No se me ocurre ningún motivo
para no vivir en un estado de permanente indignación, a no ser que haga caso de
todos esos gurús de las buenas intenciones que me reclaman vehementemente que
trate de alcanzar una especie de beatitud que sea la fuente de mi salud mental
y física, como si el mundo pudiera cambiar lo más mínimo porque yo sea capaz de
respirar más profundamente, meditar durante horas y comer solo hojas de lechuga
aliñadas con zumo de limón. Estas invitaciones a la paz personal, no demasiado
lejanas en el fondo a la fe religiosa y que se organizan en sistemas
convencionales de ritos y tediosas rutinas, no son sino una manifestación del
mayor de los egoísmos, un entronque directo con los famosos versos de nuestro
Luis de Góngora: “ande yo caliente y ríase la gente”. Porque la verdad
verdadera, la de Pero Grullo, es que el mundo va a seguir igual de mal por más
que yo trate de vivir equilibradamente y, lo que es peor para mí, seguirá igual
de pito si me muero hoy mismo por mor de mis desequilibrios y mis pasiones,
que, como decían las viejas buhoneras y sabiondas, “el muerto al hoyo y el vivo
al bollo” o “muerto el perro, se acabó la rabia”.

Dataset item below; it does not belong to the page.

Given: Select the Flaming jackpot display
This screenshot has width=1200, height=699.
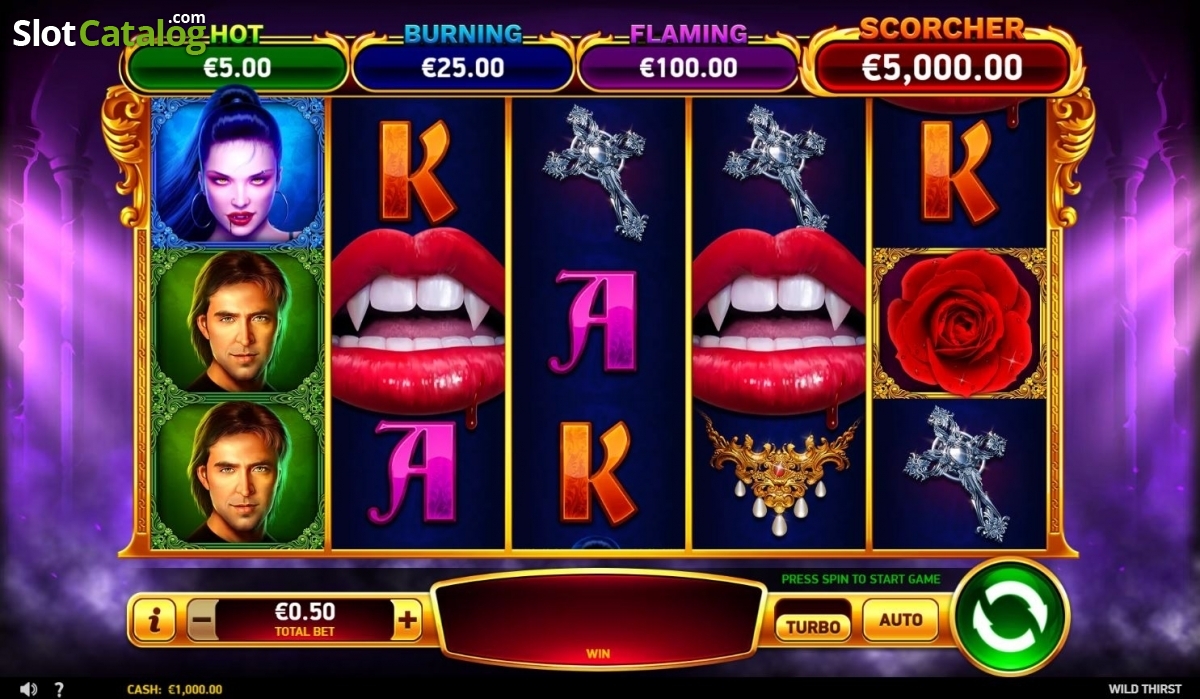Looking at the screenshot, I should 688,68.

Se deduce de lo anterior que, sin duda, tengo cierta tendencia barojiana
y que prefiero ser un hombre de acción que un cartujo contemplativo bajo las
arcadas de un claustro gótico. Nieto de los románticos, hijo directo de los
vanguardistas del Novecentismo, no puedo conformarme con que todo el devenir
histórico del racionalismo y de las revoluciones nos hayan traído
irremisiblemente a un mundo inmisericorde en el que solo prevalecen los
intereses económicos de una clase mínima y voraz, que a escala planetaria se
organiza en lobbies poderosos que saquean el mundo y nos dictan unas normas de
supervivencia mezquinas y competitivas. Mientras nos dividen en naciones,
provincias, tribus y grupúsculos de todo tipo y condición (los individuos se
reconocen en una serie de categorías excluyentes, que los ubican, por ejemplo,
en una comunidad autónoma, una provincia, un equipo de fútbol, una marca de
cerveza, una entidad bancaria, un proveedor de servicios telefónicos…), el
supuesto bienestar del que disfrutamos se asienta en una falta de consciencia
con respecto al papel de vasallos pseudo medievales que se nos ha endilgado: el
“ora et labora” benedictino se ha transformado en el “labora y consume”, que ahí
tienes tú el mundo para que triunfes (claro que después de matarte a trabajar
por un sueldo miserable, de sobrellevar una hipoteca con unos plazos e
intereses descomunales o de rendir los sueños y las ilusiones de infancia en el
altar del sentido común y el pragmatismo más salvaje). Y, por supuesto, como
eres libre, libre al modo de estas democracias modernas que te esclavizan por
tu bien, debes sentirte contento, agradecido, satisfecho y, si fuera posible en
este mundo, feliz, al menos en algunos momentos especiales.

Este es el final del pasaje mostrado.